# Storage solution for hurricane panels?



## miamicuse (Nov 13, 2011)

I have a bunch of metal hurricane panels, some longer at 12' in lengths, some shorter.

Don't have a garage or shed at this property. No room for it inside the home.

Trying to figure out what is the best way to store these panels.

So far only thing I can think of is to stack them up and tie them together - with ropes or straps and lay them against a fence, but still an eye sore.

A friend of mine suggested building a wood deck in the backyard and raise it two feet, and I can push the panels under the deck. Sounds good, but it seem more like buying a pair of shoes to get change for a pack of gum.

Anyone with any creative ideas (besides mounting them on the windows) please feel free to chime in


----------



## joecaption (Nov 30, 2011)

No pictures of what they look like, no clue what there made off, hard to say how to store them.


----------



## miamicuse (Nov 13, 2011)

They are galvanized metal.

Width I say it's about 12-16", lengths 4', 6', 12' varies. Total number about 60 pieces.

They look like this when installed before the hurricane hits.










However, when there isn't any storm coming, they are a pain to store. The individual panel looks like this.


----------



## joecaption (Nov 30, 2011)

Without some storage I can see why your stuck.
Any chance you could spring for some of those far batter looking roll up type that mount over the windows?
Look better, easyer to use, no storage problum.


----------



## miamicuse (Nov 13, 2011)

There are roll up types and there are sliding ones accordian types the closes horizontally.










However, this is an investment rental so there are already mounting plates for each panel below and above each window and door. I inherited these panels and just need to figure out a way to store them.


----------



## joecaption (Nov 30, 2011)

A shed sure would look better then your other suggestions.


----------



## hwyfuzz (May 17, 2013)

*Any Ideas Yet?*

I see this thread is about a year old with no answer other than installing something that is not the product that currently exists (accordions, roll downs, etc.), and as stated before not to include a shed. Building a wooden storage box isn't practical due to weathering, unless its made with teak or some poly material - both economically unbalanced for this type of product. I had considered attaching supports on the exterior of my shed - but the weight of these are dense, and covering with just a tarp may not be appealing to the eyes.

**List of tasks**
a – Which panel lengths does the hurricane panel storage thread mention?
b – What material are the panels made of, according to the hurricane panel storage thread?
c – Carry the hurricane panel storage thread forward from its last sentence.
The items that follow have nothing to do with the hurricane panel thread.

**Input data**
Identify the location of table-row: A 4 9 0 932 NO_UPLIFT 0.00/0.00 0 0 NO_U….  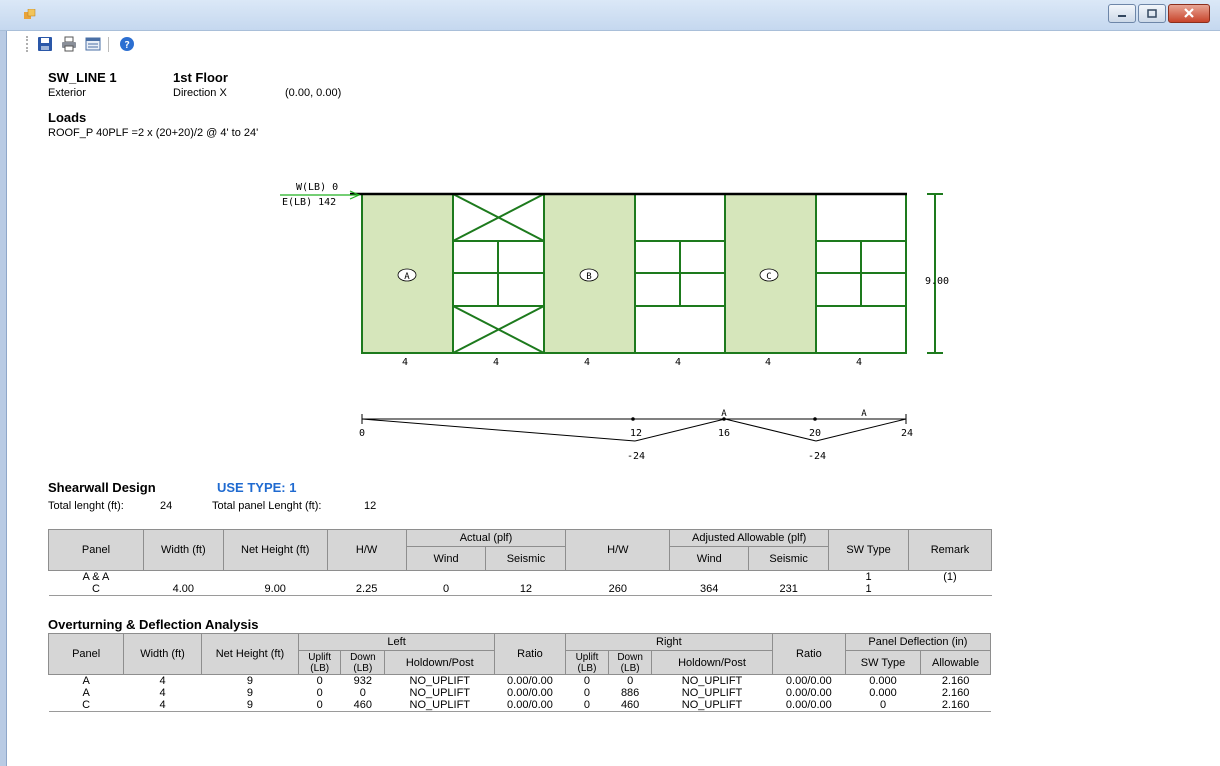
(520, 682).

==

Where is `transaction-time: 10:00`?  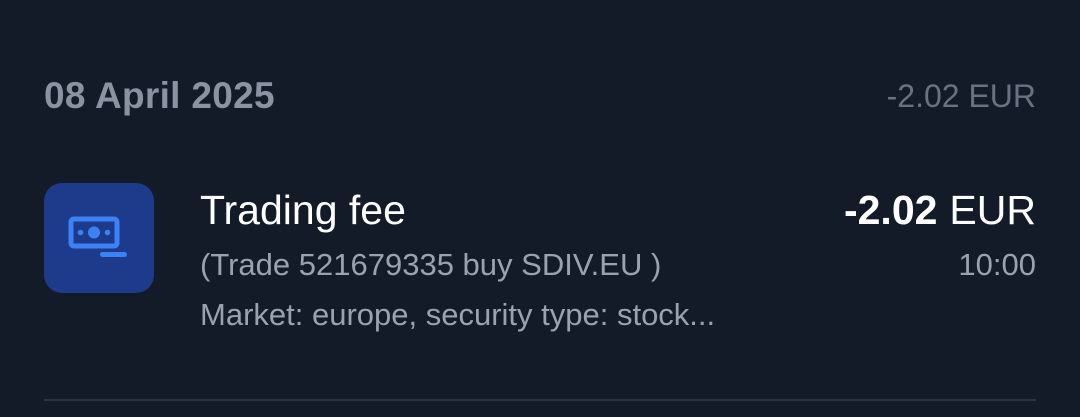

**Answers by task**
a – 4', 6', and 12'

b – Galvanized metal.

c –
Any contribution to a viable idea that is economically sound, materials easily purchased for the build, and is outside the ideas already addressed, would be greatly appreciated.


----------



## Fix'n it (Mar 12, 2012)

yeah. what was the outcome of this ?


----------



## tklash (May 15, 2021)

hwyfuzz said:


> *Any Ideas Yet?*
> 
> I see this thread is about a year old with no answer other than installing something that is not the product that currently exists (accordions, roll downs, etc.), and as stated before not to include a shed. Building a wooden storage box isn't practical due to weathering, unless its made with teak or some poly material - both economically unbalanced for this type of product. I had considered attaching supports on the exterior of my shed - but the weight of these are dense, and covering with just a tarp may not be appealing to the eyes.
> 
> Any contribution to a viable idea that is economically sound, materials easily purchased for the build, and is outside the ideas already addressed, would be greatly appreciated.


Any solution to the storage issue?


----------



## georgemcq (Feb 19, 2018)

You replied to an 8 year old post and most have probably found a solution and moved on.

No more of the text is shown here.